Some might say the creation of Mississippi First (MSF) started long before its launch in 2008. Sanford Johnson and Rachel Canter met riding the school bus in elementary school over 20 years ago. They formed a friendship that would last beyond their years as public school students in Starkville, Mississippi. As time passed, their paths continued to cross. They both became teachers in the Mississippi Delta, and later both went to school to study public policy–Rachel at the Harvard Kennedy School and Sanford at the Clinton School of Public Service. While they shared many experiences, their strongest commonality is that they both have a deep desire to improve education in their home state. This desire led Rachel and Sanford to the idea of Mississippi First.

In 2008, Rachel and Sanford founded MSF as a nonprofit organization dedicated to moving Mississippians forward through education reform.

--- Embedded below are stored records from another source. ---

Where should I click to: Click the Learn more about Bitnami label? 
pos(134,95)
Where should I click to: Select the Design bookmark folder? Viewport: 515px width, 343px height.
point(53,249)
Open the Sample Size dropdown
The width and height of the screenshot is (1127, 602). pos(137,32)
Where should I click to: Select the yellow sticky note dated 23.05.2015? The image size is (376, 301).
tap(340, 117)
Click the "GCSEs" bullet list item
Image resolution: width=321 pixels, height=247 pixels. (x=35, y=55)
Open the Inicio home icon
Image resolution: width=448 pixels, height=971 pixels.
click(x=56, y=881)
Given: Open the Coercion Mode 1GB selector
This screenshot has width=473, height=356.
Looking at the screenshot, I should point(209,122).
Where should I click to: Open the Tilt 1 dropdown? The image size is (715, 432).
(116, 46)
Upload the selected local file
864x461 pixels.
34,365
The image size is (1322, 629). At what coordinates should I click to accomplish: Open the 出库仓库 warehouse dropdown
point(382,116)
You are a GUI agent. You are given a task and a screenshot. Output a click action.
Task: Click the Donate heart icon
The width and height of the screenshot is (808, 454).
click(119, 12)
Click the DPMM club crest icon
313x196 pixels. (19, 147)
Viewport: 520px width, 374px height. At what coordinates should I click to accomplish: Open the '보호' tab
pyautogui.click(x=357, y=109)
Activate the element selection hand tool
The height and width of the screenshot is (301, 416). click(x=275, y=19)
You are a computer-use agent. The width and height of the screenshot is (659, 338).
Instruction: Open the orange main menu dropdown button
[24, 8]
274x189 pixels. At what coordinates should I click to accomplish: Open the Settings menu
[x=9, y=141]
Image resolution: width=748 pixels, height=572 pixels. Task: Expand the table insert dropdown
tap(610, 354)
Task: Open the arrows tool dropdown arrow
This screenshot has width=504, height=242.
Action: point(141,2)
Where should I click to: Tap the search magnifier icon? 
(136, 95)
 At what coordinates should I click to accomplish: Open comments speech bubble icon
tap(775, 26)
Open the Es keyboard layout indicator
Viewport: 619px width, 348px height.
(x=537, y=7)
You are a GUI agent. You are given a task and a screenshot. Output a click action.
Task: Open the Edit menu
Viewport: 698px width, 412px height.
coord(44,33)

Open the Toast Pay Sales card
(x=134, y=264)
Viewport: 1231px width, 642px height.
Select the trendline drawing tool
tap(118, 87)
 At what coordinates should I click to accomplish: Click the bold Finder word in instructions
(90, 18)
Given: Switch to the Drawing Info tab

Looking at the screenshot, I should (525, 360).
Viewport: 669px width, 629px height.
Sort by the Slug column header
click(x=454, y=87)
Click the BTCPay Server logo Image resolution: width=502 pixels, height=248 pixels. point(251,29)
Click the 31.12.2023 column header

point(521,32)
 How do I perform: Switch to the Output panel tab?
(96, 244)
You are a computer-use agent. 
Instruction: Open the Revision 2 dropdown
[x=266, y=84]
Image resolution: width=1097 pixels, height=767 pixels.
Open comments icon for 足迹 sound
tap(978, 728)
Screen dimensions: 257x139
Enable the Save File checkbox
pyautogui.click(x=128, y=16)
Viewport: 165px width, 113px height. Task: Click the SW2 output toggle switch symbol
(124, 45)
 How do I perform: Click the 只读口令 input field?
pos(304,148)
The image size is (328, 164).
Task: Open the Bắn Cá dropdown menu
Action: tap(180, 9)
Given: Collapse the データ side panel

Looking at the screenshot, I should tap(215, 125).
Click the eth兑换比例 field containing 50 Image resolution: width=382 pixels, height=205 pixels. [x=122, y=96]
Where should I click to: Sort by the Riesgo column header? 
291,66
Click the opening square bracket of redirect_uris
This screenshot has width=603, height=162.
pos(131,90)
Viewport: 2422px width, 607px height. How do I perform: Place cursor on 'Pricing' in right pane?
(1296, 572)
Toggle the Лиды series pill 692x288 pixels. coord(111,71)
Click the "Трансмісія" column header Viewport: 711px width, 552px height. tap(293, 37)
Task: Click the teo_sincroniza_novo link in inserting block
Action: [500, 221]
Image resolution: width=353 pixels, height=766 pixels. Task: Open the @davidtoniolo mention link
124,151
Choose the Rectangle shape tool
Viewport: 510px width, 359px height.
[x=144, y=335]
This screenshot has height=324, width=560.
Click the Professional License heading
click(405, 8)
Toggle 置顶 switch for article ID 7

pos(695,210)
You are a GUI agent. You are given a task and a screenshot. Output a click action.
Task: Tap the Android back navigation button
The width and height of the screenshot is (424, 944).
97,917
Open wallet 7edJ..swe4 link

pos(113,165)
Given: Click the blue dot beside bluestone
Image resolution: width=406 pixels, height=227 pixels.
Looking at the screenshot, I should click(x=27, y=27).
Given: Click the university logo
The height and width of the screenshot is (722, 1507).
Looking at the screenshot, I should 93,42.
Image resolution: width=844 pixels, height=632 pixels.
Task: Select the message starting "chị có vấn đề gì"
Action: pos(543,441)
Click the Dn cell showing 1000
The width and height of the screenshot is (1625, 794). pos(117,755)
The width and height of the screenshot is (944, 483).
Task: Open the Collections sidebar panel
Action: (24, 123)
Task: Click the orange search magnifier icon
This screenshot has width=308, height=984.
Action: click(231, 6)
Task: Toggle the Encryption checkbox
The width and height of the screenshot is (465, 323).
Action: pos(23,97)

In March 2009, MSF officially formed its first Board of Directors and joined the PIE Network in order to receive support in the process of education advocacy at the state level. In 2010, MSF played a major role in helping the Mississippi Department of Education apply for the new School Improvement Grant program, which brought Mississippi $47M in grants for low-performing schools. During these first few years, Mississippi First worked diligently on issue education and advocacy for state-funded pre-K and charter schools. In 2013, this work came to fruition. The Mississippi Legislature passed the Mississippi Public Charter Schools Act, which was based on recommendations from MSF. The Legislature also passed the Early Learning Collaborative Act of 2013, modeled after a report published by Mississippi First titled Leaving Last in Line. That summer, MSF received two capacity grants to expand their work in Mississippi.

Today, Mississippi First is an organization of 9 Mississippians dedicated to improving pre-K-12 education and teen health in Mississippi.